Strictly speaking, an observer in a finite universe, or hypothetically in a finite isolated box, does not exactly satisfy the CI criteria that an observer should satisfy, or at least the observations made by the observer should satisfy. We, as real observers in this universe, may be very far removed from the regime where we could perform David Deutsch's thought experiment, but we are not precisely at the classical limit either.

Anyway, to come back to your first point about an experiment where CI fails, one can argue that it wouldn't matter for us if we would live in a closed and perfectly isolated box with a radius of many lightyears. We could still measure the spin the z-component of an electron that is initially polarized in the x-direction.

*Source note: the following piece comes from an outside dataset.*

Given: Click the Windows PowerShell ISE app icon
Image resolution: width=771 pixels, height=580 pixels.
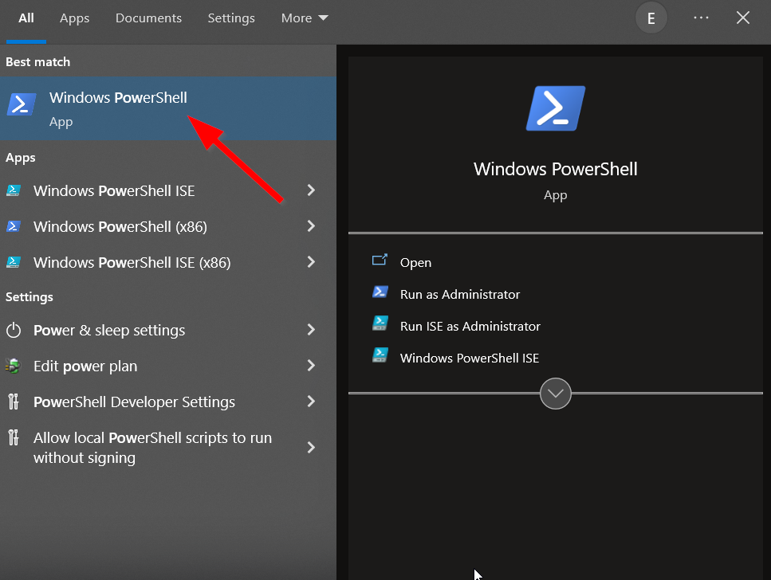Looking at the screenshot, I should [14, 190].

Then, while strictly speaking the CI definition of observation is not exactly valid here, if one wants to object on that ground here, one disqualifies CI as being relevant to real observations.

To an external observer outside this box of lightyears across, the quantum state of the box after the measurement is of the form

1/sqrt(2) [|box_1>|+> + |box_2> |->]
Let me stop you right here although the remaining arguments are well thought out and quite sensible. You see from the beginning this is counterfactual. The assumption "we live inside the box" or simply that some form of measuring device is inside the box precludes it being described in a sharp mode via a single vector in Hilbert space. The box must have a non-zero entropy given both life and measuring devices are themodynamic systems. It is not sufficent for the thought experiment for you to speak of a spatial box but rather a spatial box plus its past and future history.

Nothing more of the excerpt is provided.